Once the line containing "You are a computer-use" is found, please copy it and all lines after it through the end of the records, exactly, leaving out pictures.
SUPPLIED DATA Start Marker
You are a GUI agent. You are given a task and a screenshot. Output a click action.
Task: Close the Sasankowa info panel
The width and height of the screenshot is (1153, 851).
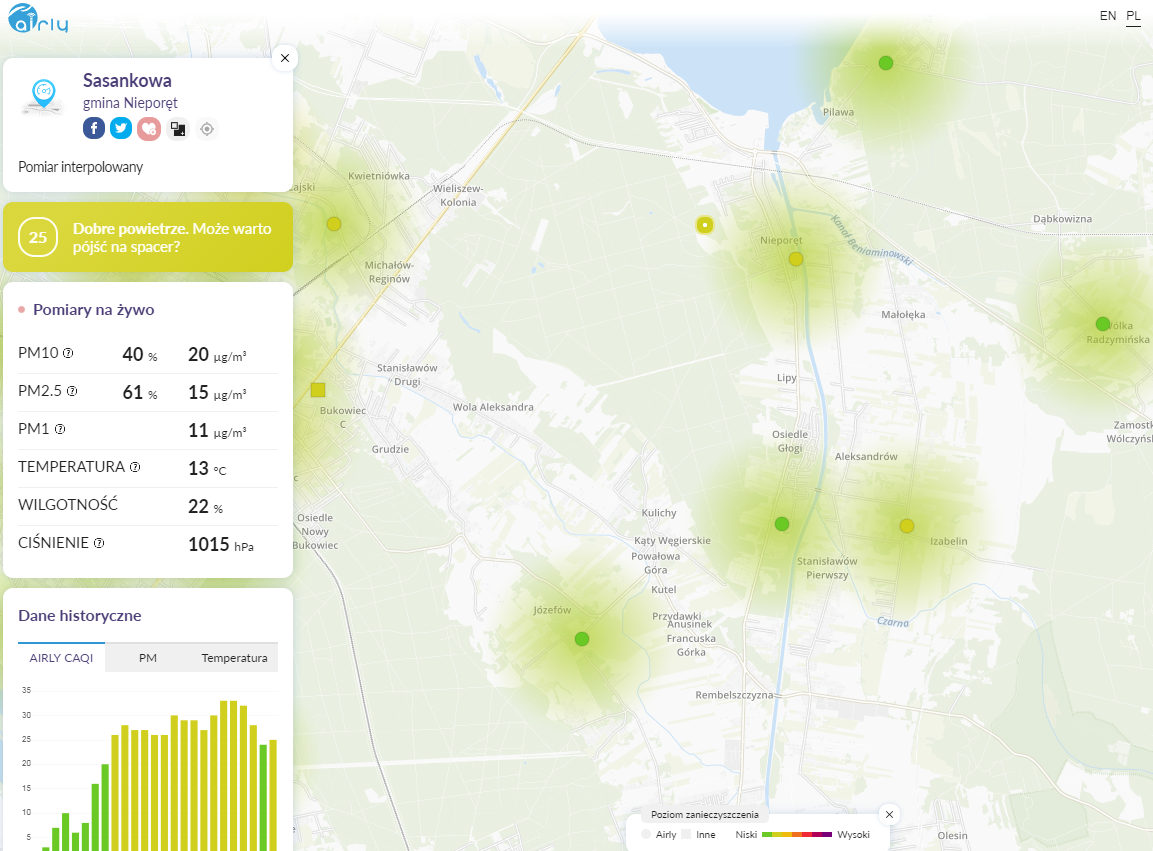tap(285, 58)
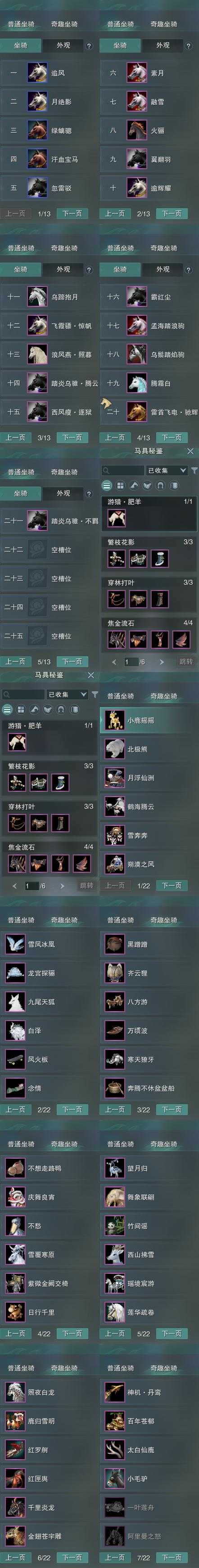Select the 追风 horse portrait icon
Screen dimensions: 199x1568
[x=37, y=73]
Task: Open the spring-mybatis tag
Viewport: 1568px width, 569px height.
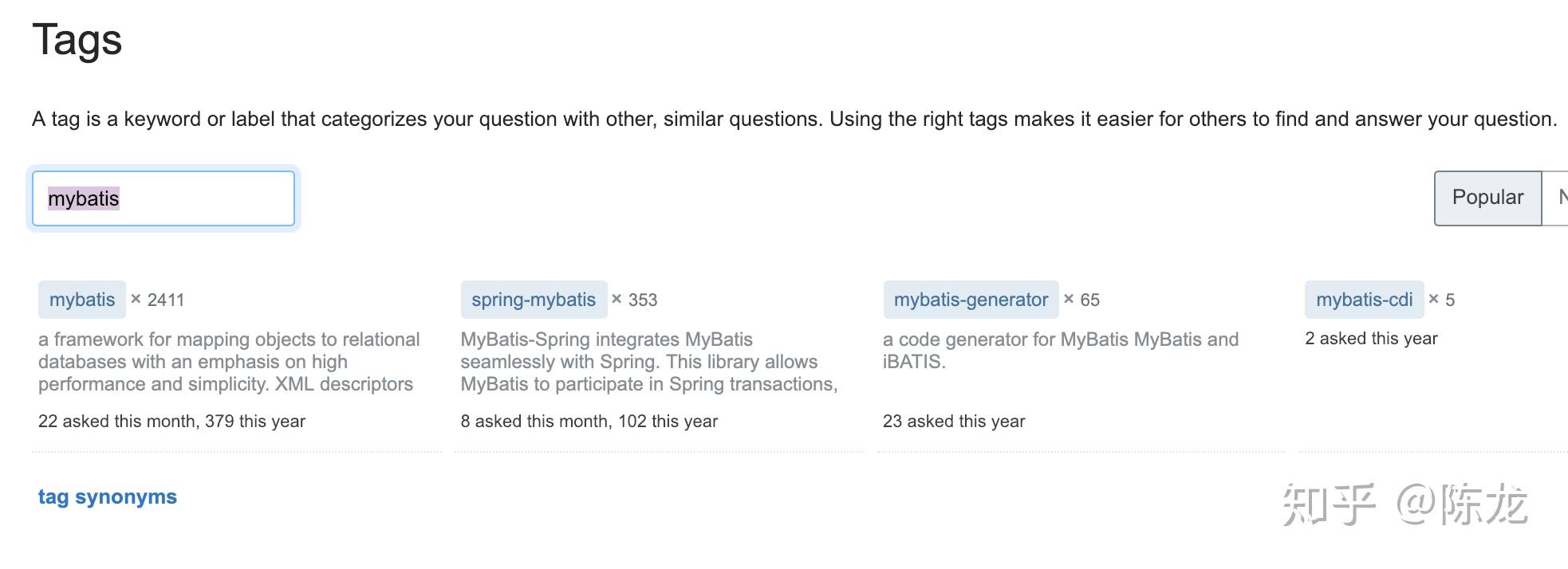Action: [534, 300]
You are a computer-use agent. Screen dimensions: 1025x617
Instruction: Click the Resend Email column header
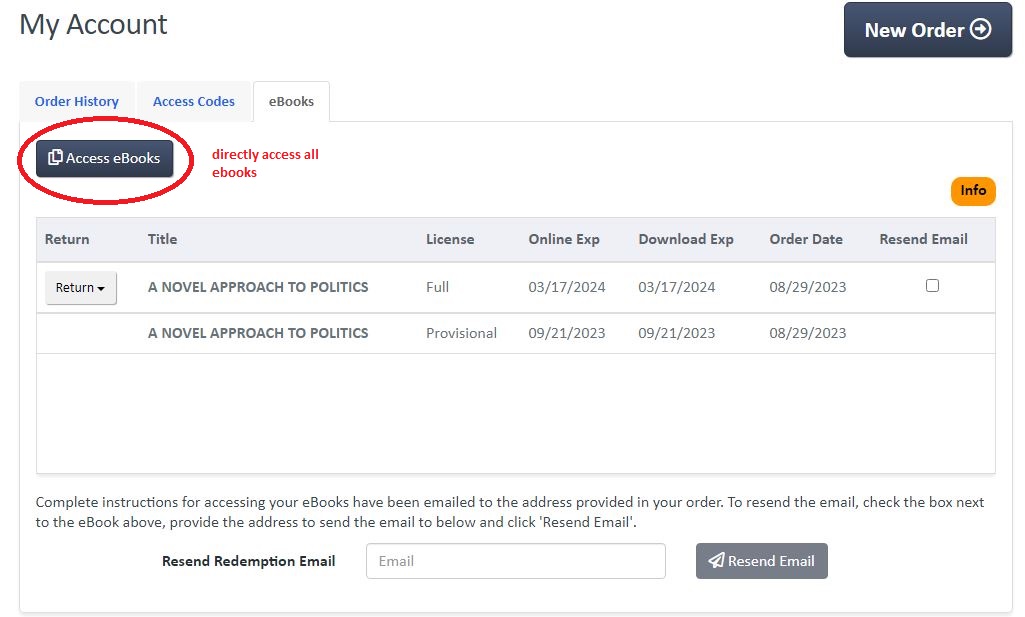923,239
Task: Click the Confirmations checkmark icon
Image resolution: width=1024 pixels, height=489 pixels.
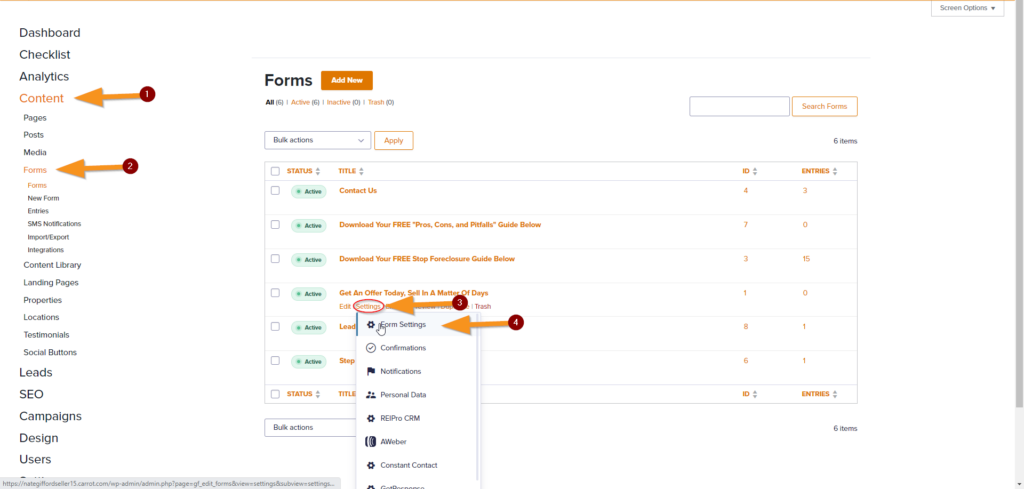Action: (x=371, y=348)
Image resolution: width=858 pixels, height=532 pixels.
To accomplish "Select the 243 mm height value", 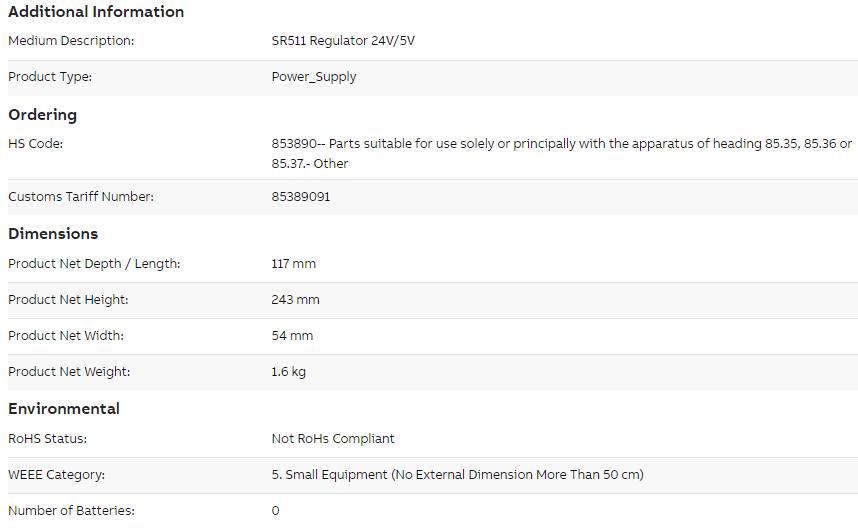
SUPPLIED DATA End Marker
## RESPONSE AREA
You are a computer-use agent. Screen dimensions: 1025x617
Instruction: Click the Resend Email column header
923,239
Task: Click the Confirmations checkmark icon
Image resolution: width=1024 pixels, height=489 pixels.
Action: (x=371, y=348)
Image resolution: width=858 pixels, height=532 pixels.
To accomplish "Select the 243 mm height value", 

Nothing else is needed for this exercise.